#### [Aim of the exercise]
With the pictures set aside, reproduce each entry precisely as it reads.

#### [Records shown]

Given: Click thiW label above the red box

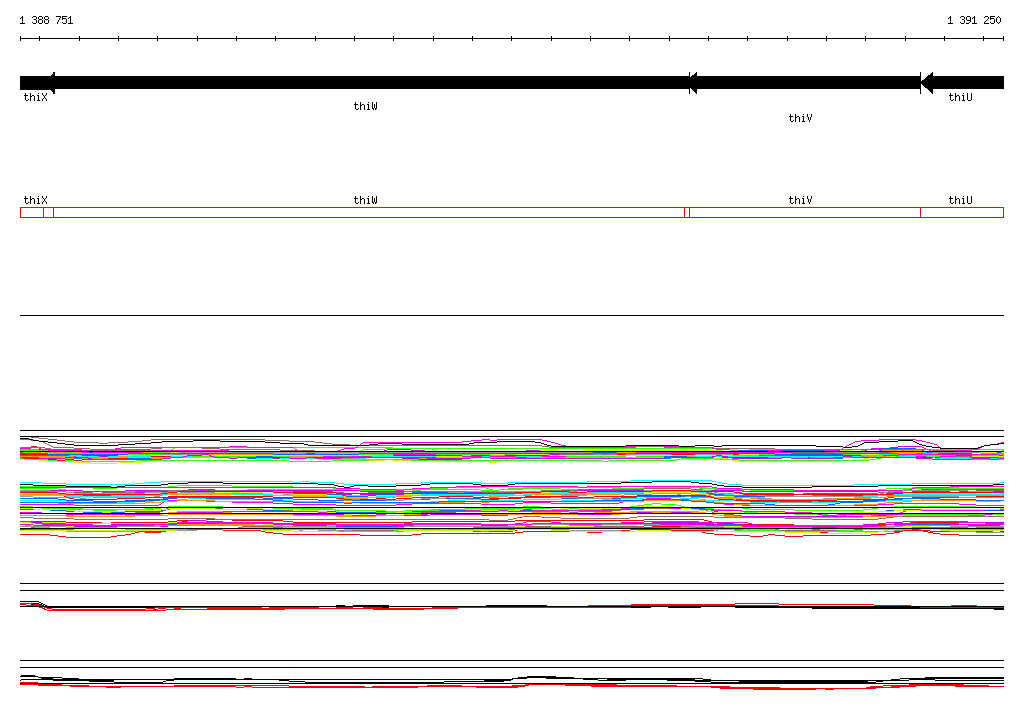Looking at the screenshot, I should 365,200.
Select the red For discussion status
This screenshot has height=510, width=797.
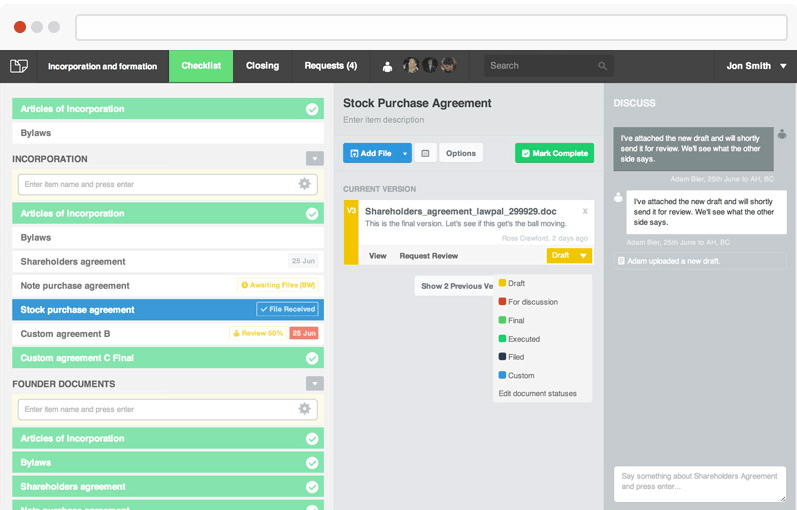[532, 302]

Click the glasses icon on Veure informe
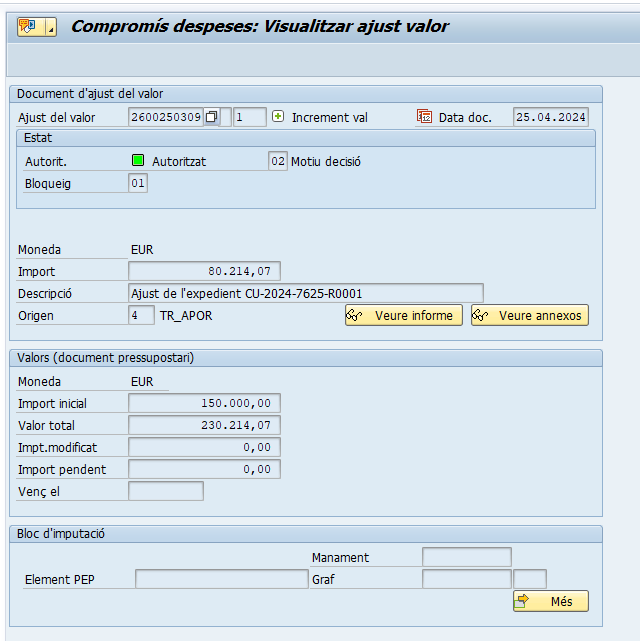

#### [Written reply]
Given: Click thiW label above the red box

Looking at the screenshot, I should 365,200.
Select the red For discussion status
This screenshot has height=510, width=797.
[532, 302]

Click the glasses icon on Veure informe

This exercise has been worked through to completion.